Associate Professor Rebecca Whelan named March 2024 Sutton Family Research Impact Award recipient

The Department of Chemistry congratulates Associate Professor Rebecca Whelan on receiving the March 2024 Sutton Family Research Impact Award!

The Sutton Award is a monthly competition among chemistry faculty. Every month, the Chemistry Department Chair and Associate Chairs review the peer-reviewed papers published by chemistry faculty from the three previous months to select a winner. The recipient receives a $500 cash prize and is featured on the departmental website.

For a full list of winners, visit our Sutton Family Research Impact Award webpage.

A Revised Molecular Model of Ovarian Cancer Biomarker CA125 (MUC16) Enabled by Long-Read Sequencing

By Chien-Wei Wang, Simon D. Weaver, Nicha Boonpattrawong, Naviya Schuster-Little, Manish Patankar, and Rebecca J. Whelan

Published in Cancer Research Communications, 2024, 4, 253–263. https://doi.org/10.1158/2767-9764.CRC-23-0327

Monitoring how patients respond to treatment is a crucial part of the clinical management of ovarian cancer. Currently, patient response is monitored by measuring a protein called CA125 in blood samples. CA125 is an important biomarker of ovarian cancer, and patients and their clinical providers rely on accurate measurements of CA125 concentration. CA125 has been challenging to study, however. At the time CA125 was discovered, the technology that existed for determining the composition of proteins required assembling short sequences, like putting together the pieces of a puzzle. Because of the large size and repetitive nature of CA125, this approach led to gaps and overlaps, incorrectly describing the composition of CA125. Using a technique called Nanopore sequencing, members of the Whelan research group, along with collaborators at the University of Wisconsin and the University of Notre Dame, have been able to determine the sequence of CA125 by reading the entire sequence in one experiment. Compared to the older technology that required piecing many short fragments together, this approach enabled a more complete and accurate molecular model of CA125.

(Stored data entries)
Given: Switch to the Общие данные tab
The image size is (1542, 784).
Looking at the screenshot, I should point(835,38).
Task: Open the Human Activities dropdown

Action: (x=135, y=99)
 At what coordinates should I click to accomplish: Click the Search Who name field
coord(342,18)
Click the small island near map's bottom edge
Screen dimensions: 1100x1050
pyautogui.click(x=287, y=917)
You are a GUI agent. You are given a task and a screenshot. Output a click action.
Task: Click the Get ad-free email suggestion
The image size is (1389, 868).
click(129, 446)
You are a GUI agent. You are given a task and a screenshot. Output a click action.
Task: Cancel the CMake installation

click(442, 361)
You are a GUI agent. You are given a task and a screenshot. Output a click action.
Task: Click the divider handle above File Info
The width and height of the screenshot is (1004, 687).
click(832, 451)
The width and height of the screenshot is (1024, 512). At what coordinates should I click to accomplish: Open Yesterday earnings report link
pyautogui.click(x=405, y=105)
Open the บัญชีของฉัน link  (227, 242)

- [COMPLETE THE FOLLOWING]
**a.** According to the award announcement, what cash prize does the recipient of the Sutton Award receive?
**b.** Reproduce the portion of the award announcement that begins with the words containing "Associate Professor Rebecca Whelan named" and ends with "the departmental website.".

- [SET OF ANSWERS]
**a.** A $500 cash prize.

**b.**
Associate Professor Rebecca Whelan named March 2024 Sutton Family Research Impact Award recipient

The Department of Chemistry congratulates Associate Professor Rebecca Whelan on receiving the March 2024 Sutton Family Research Impact Award!

The Sutton Award is a monthly competition among chemistry faculty. Every month, the Chemistry Department Chair and Associate Chairs review the peer-reviewed papers published by chemistry faculty from the three previous months to select a winner. The recipient receives a $500 cash prize and is featured on the departmental website.